Re: Data Warehouse Reevaluation - MySQL vs Postgres --

From: Joe Conway <mail(at)joeconway(dot)com>
To: simon(at)2ndquadrant(dot)com
Cc: Chris Browne <cbbrowne(at)acm(dot)org>, pgsql-performance(at)postgresql(dot)org
Subject: Re: Data Warehouse Reevaluation - MySQL vs Postgres --
Date: 2004-09-15 15:15:50
Message-ID: 41485CA6.1080505@joeconway.com
Views: Raw Message | Whole Thread | Download mbox | Resend email
Thread:
Lists: pgsql-performance

simon(at)2ndquadrant(dot)com wrote:
> Joe Conway <mail(at)joeconway(dot)com> wrote on 15.09.2004, 06:30:24:
>>We're not completely done with our data conversion (from a commercial
>>RDBMSi), but so far the results have been excellent. Similar to what
>>others have said in this thread, the conversion involved restructuring
>>the data to better suit Postgres, and the application (data
>>analysis/mining vs. the source system which is operational).
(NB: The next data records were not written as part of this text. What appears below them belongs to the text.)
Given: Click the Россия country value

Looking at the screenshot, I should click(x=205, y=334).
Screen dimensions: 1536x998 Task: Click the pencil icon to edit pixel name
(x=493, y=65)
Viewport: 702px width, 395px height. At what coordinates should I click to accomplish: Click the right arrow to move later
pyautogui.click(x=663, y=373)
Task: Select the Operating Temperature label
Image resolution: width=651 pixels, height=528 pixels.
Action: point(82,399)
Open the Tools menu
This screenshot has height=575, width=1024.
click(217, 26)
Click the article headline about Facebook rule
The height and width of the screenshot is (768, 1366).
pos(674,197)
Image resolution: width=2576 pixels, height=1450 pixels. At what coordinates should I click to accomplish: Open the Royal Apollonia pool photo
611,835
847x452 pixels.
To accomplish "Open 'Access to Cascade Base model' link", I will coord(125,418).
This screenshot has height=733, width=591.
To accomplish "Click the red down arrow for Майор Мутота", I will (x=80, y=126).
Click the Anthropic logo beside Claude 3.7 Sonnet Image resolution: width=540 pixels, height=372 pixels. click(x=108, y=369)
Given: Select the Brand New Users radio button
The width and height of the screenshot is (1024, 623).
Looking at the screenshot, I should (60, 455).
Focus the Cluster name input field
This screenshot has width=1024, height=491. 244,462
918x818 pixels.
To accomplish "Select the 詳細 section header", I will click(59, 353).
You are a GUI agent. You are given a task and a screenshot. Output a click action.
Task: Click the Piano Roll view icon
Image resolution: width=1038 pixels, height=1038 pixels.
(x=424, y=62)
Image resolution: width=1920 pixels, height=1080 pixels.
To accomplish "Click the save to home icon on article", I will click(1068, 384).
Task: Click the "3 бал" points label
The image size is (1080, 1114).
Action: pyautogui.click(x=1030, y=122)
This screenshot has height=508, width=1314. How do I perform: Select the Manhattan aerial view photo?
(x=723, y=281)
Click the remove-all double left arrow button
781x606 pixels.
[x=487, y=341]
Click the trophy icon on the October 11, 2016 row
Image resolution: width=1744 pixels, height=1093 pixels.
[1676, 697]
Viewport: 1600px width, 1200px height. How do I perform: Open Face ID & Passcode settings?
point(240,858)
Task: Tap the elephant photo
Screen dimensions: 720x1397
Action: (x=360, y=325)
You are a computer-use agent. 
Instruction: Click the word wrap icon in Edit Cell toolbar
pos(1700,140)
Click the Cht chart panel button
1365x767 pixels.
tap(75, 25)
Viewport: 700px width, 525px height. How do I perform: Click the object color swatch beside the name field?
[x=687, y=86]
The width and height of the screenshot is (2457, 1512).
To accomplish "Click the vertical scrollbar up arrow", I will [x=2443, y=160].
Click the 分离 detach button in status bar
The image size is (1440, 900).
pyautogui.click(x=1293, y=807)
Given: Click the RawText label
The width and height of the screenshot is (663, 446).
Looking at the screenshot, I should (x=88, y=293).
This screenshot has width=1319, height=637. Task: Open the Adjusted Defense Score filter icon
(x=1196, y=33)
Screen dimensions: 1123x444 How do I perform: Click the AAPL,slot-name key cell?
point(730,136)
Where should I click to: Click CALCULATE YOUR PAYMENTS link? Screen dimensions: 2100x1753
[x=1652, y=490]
As a result
>>we've compressed a > 1TB database down to ~0.4TB, and seen at least one
>>typical query reduced from ~9 minutes down to ~40 seconds.
>
> Sounds interesting.
>
> The performance gain comes from partition elimination of the inherited
> tables under the root?
>
> I take it the compression comes from use of arrays, avoiding the need
> for additional rows and key overhead?

Sorry, in trying to be concise I was not very clear. I'm using the term
compression very generally here. I'll try to give a bit more background,

The original data source is a database schema designed for use by an
operational application that my company sells to provide enhanced
management of equipment that we also sell. The application needs to be
very flexible in exactly what data it stores in order to be useful
across a wide variety of equipment models and versions. In order to do
that there is a very large central "transaction" table that stores
name->value pairs in varchar columns. The name->value pairs come from
parsed output of the equipment, and as such there is a fair amount of
redundancy and unneeded data that ends up getting stored. At each
installation in the field this table can get very large (> billion
rows). Additionally the application prematerializes a variety of
summaries for use by the operators using the GUI.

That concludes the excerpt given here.